You’ve probably heard them already. Most supply chain directors have.
Myth 1: You have to act really fast – like by yesterday
Myth 2: You never know what might be useful
Taken together, these myths have given rise to the ‘leap before you look’ approach to big data that’s already ending in crashes. Or as a December 2013 Harvard Business Review (HBR) article puts it: Companies are investing like crazy in data scientists, data warehouses, and data analytics software. But many of them don’t have much to show for their efforts. It’s possible they never will.
The title of that HRB article?
You may not need big data after all.
What’s more likely is that most supply chains will need big data. The big unanswered questions are:
- How supply chain directors should approach big data initiatives
- What they should be focusing on
(1) Start small
Big data is going to have a significant impact on supply chain planning. That said, the facts simply don’t support the idea that there’ll be an abrupt change in the way supply chains are designed and managed.
Instead of jumping on the big data bandwagon, thoughtful supply chain directors are taking small steps towards big wins.
For example, a delivery company might benefit from insight into the relation between the addresses it delivers to and delivery performance. Such a company might then start collecting and analyzing data on how long it takes to deliver packages to various addresses; the number of failed delivery attempts associated with each address; and the effect of weather conditions/drivers/vehicles etc. on delivery performance. These insights could be fed back into an intelligent supply chain planning and optimization system to enable more efficient, profitable operations.
Similarly, a manufacturer might be interested in the factors affecting the failure rate of various components, and what this means for certain product categories. What’s the percentage that’s really usable? What’s the quality of inflow? Under which conditions should you allocate more buffer stock?
Once again, an intelligent supply chain planning and optimization system will transform this input into real decision making power by helping planners create optimized schedules that minimize disruptions.
(2) Target your efforts and insist on results
While the details will change from company to company, successful applications of big data share a common approach. They focus on areas where high levels of uncertainty are having a significant impact on the supply chain. Once you have that figured out, it’s possible to ask intelligent questions about how big data and advanced analytics can be used to generate better outcomes.
It’s easy to lose sight of this goal in all the hype. In fact, that HBR article went on to say, The biggest reason that investments in big data fail to pay off, though, is that most companies don’t do a good job with the information they already have.
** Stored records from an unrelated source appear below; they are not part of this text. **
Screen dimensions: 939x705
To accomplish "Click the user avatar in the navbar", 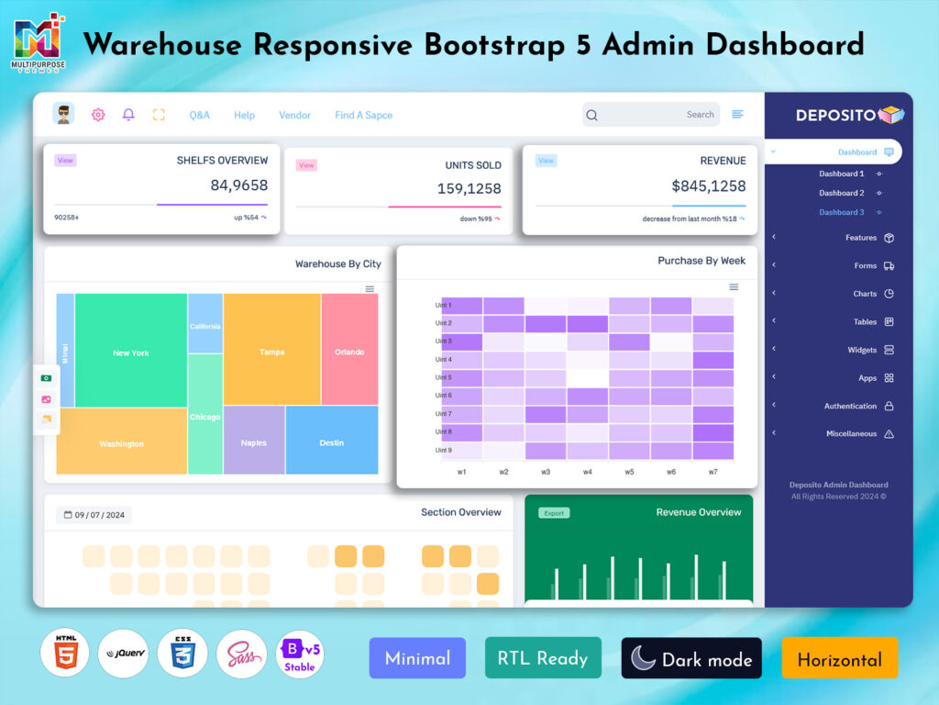I will point(62,114).
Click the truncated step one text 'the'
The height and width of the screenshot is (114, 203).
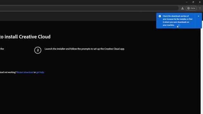(x=2, y=49)
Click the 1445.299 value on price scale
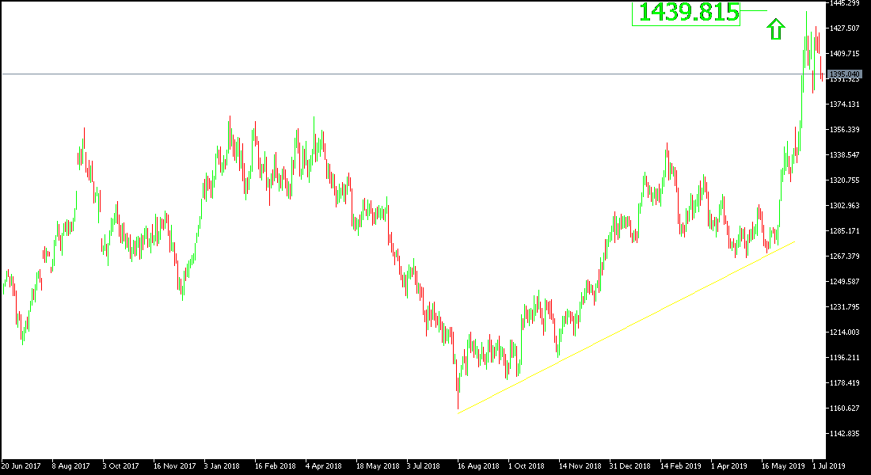This screenshot has width=871, height=475. click(846, 4)

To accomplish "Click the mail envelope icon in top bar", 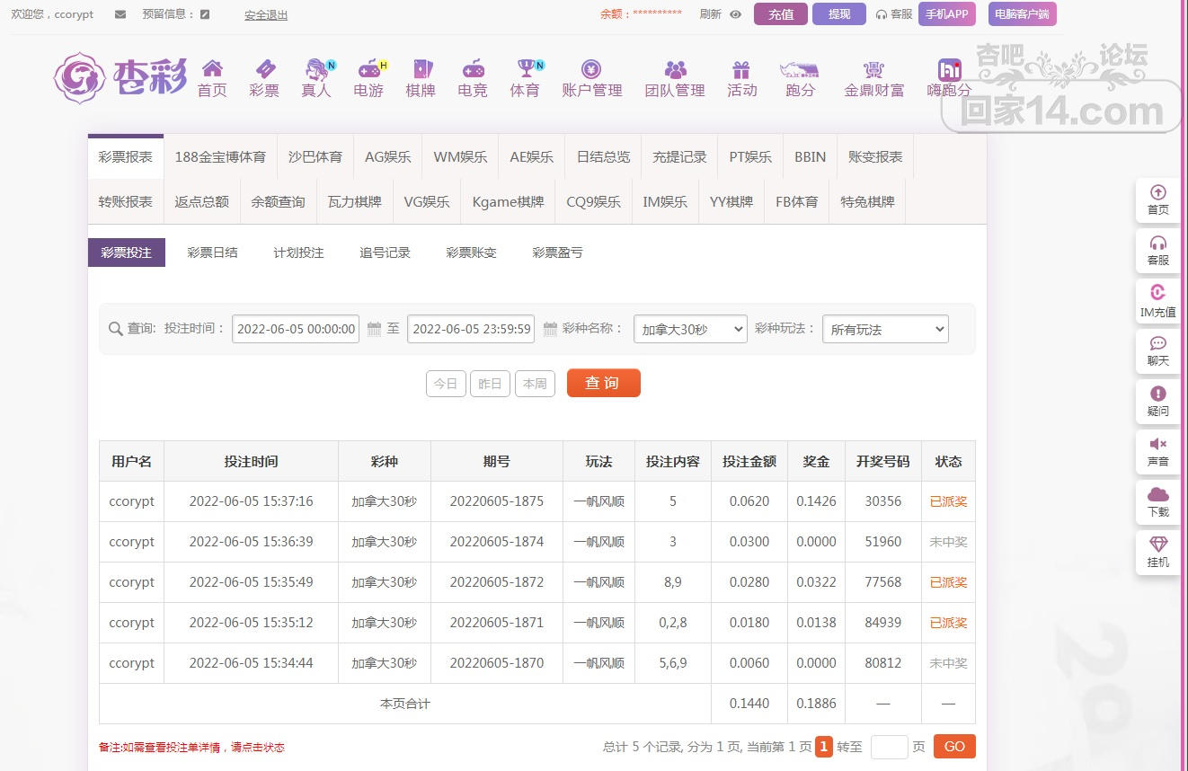I will click(120, 14).
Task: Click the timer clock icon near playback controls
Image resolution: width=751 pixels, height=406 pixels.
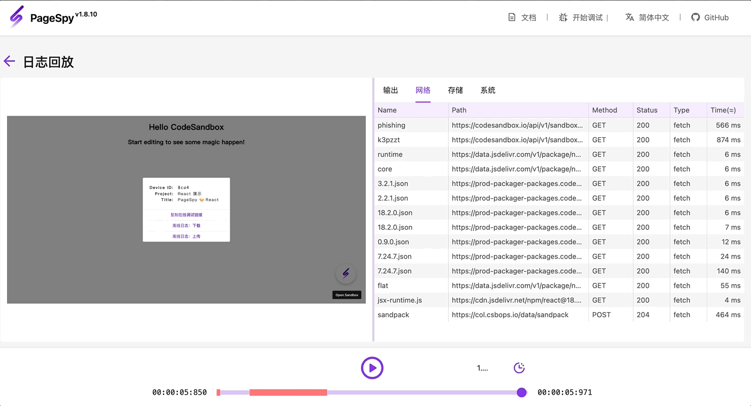Action: tap(519, 368)
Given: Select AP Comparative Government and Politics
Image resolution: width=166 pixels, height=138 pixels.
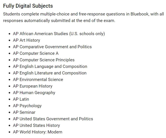Looking at the screenshot, I should coord(52,47).
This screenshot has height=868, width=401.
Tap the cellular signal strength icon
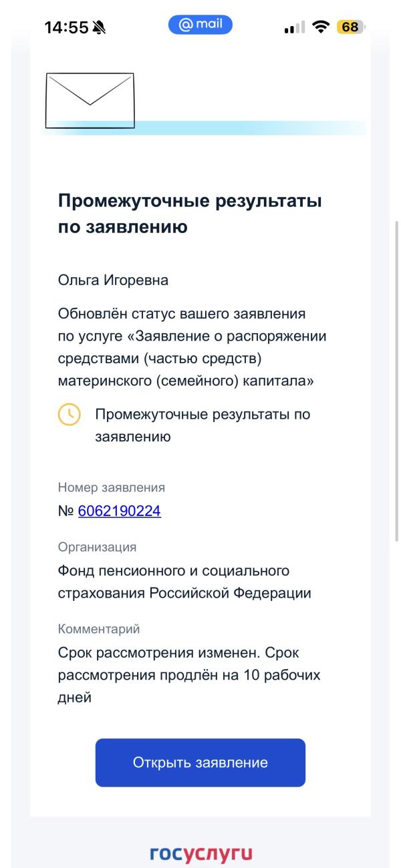[294, 27]
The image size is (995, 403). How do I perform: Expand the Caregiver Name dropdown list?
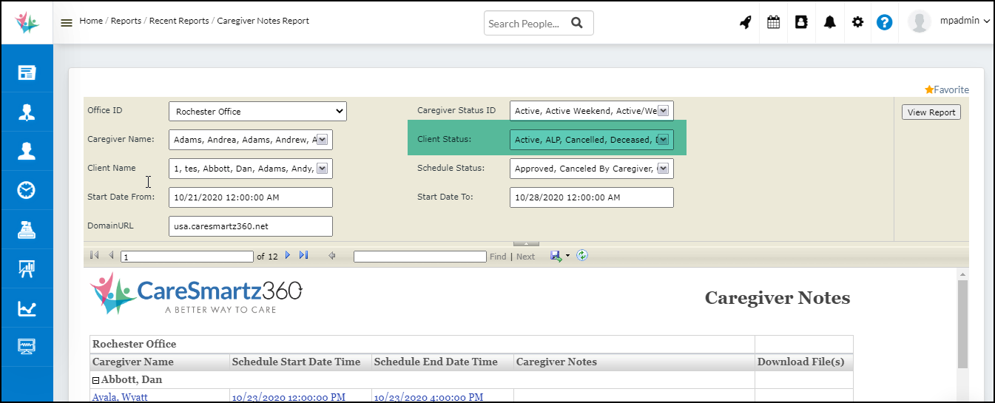tap(323, 140)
Until a company learns how to use data and analysis to support its operating decisions, it will not be in a position to benefit from big data.
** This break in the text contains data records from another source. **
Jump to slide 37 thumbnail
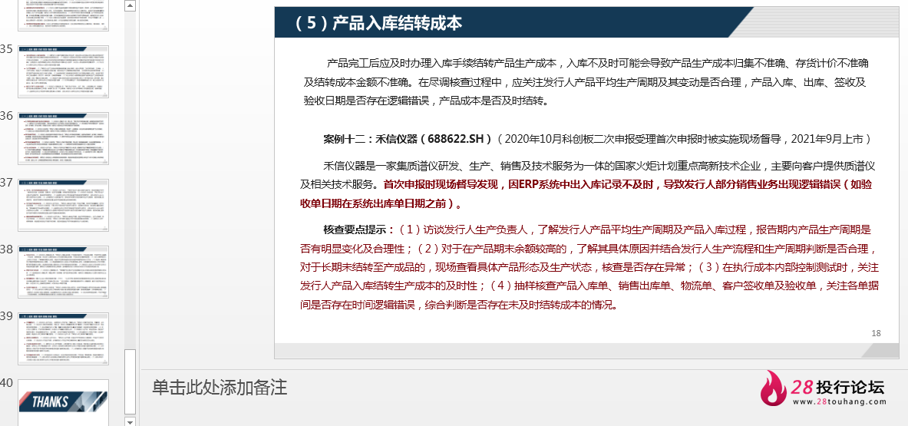 pyautogui.click(x=63, y=205)
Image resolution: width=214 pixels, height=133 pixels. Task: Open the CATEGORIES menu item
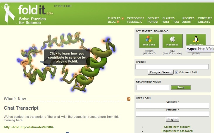click(x=135, y=18)
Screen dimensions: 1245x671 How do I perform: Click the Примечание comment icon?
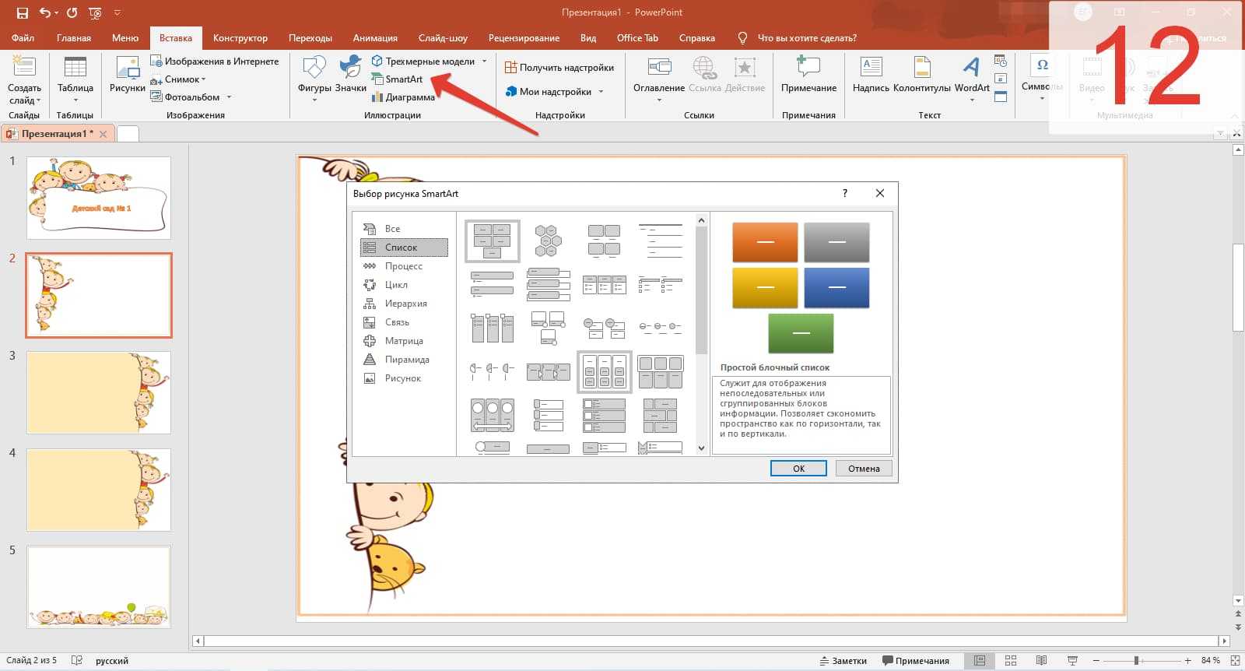click(808, 75)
Here at Quintiq, we believe that big data is extremely helpful in developing predictive analytics – those patterns and trends that help you make sense of huge quantities of data.
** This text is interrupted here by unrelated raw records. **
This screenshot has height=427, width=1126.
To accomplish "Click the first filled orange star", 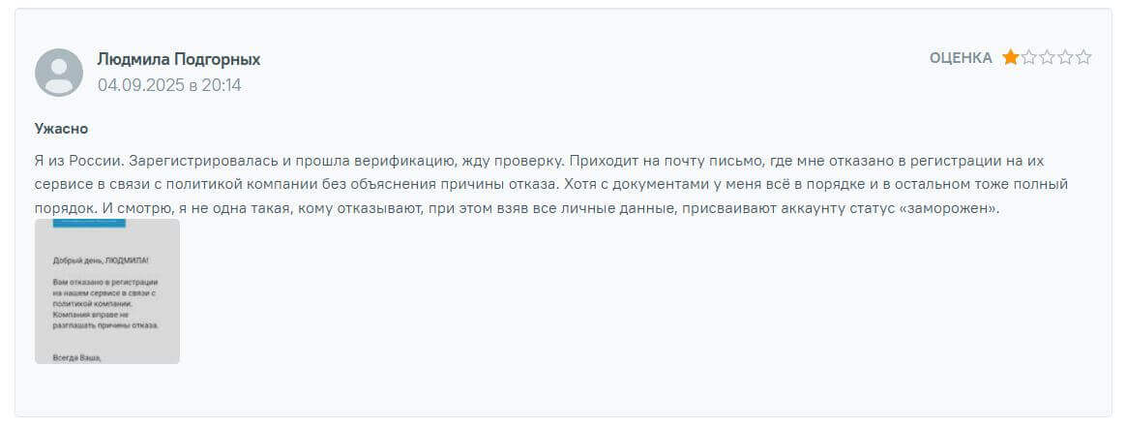I will tap(1011, 58).
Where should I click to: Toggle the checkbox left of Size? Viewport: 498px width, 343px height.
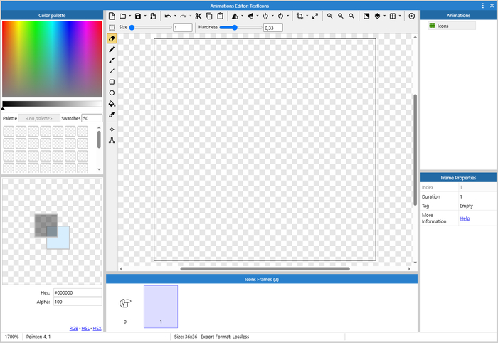pyautogui.click(x=112, y=27)
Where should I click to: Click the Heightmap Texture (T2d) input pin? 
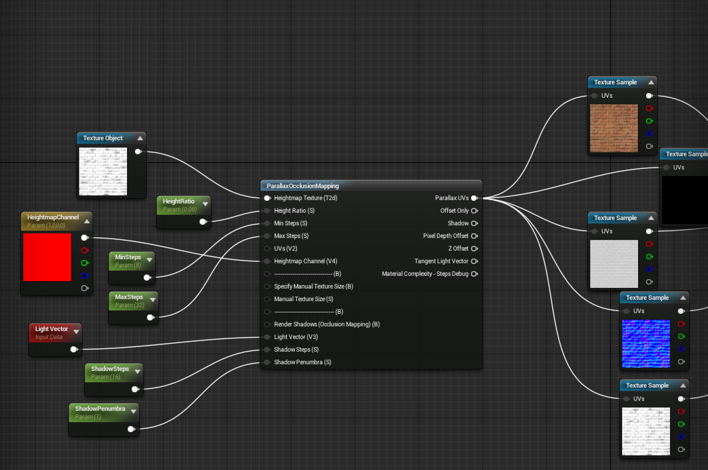[x=267, y=198]
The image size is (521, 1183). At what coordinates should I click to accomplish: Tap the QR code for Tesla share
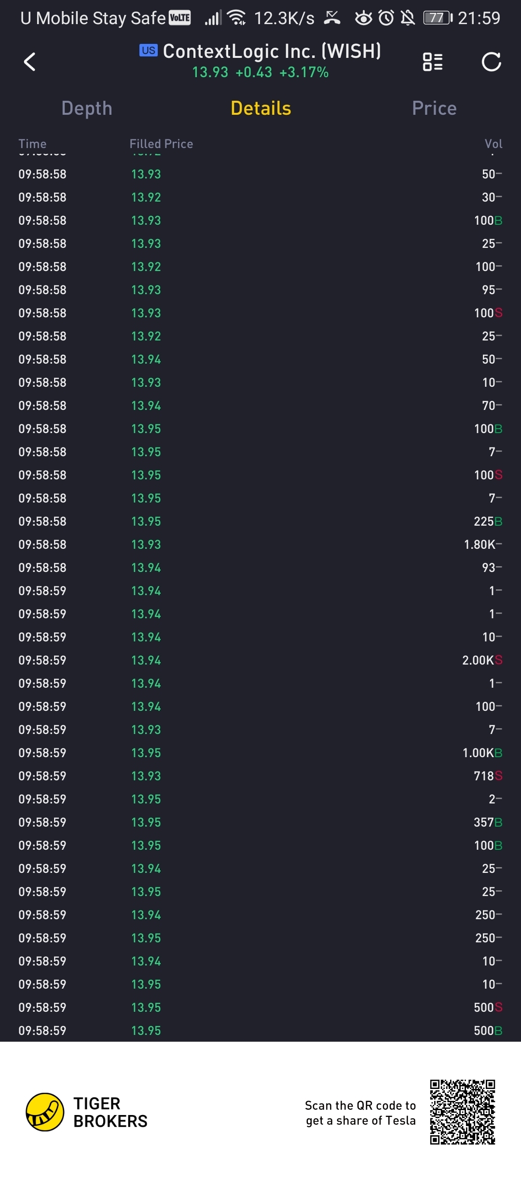463,1112
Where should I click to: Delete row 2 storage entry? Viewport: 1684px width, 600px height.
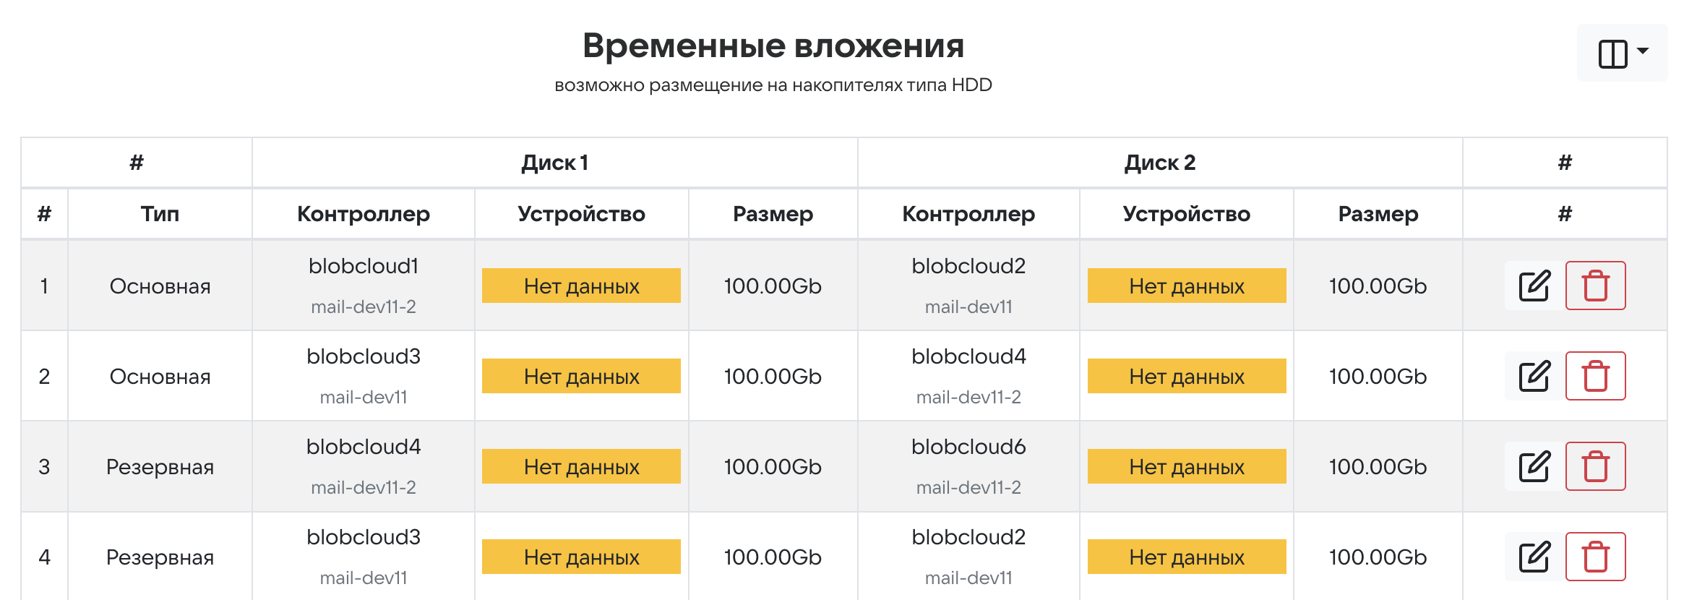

These patterns then need to be combined with domain knowledge: your own intimate knowledge of your supply chain.
But it doesn’t stop there.
The final, crucial step lies in transforming that input into better supply chain decisions. And for this, you need to link big data and predictive analytics with the supply chain planning and optimization systems that will help you make better, more profitable decisions.
Because isn’t that what big data is really all about?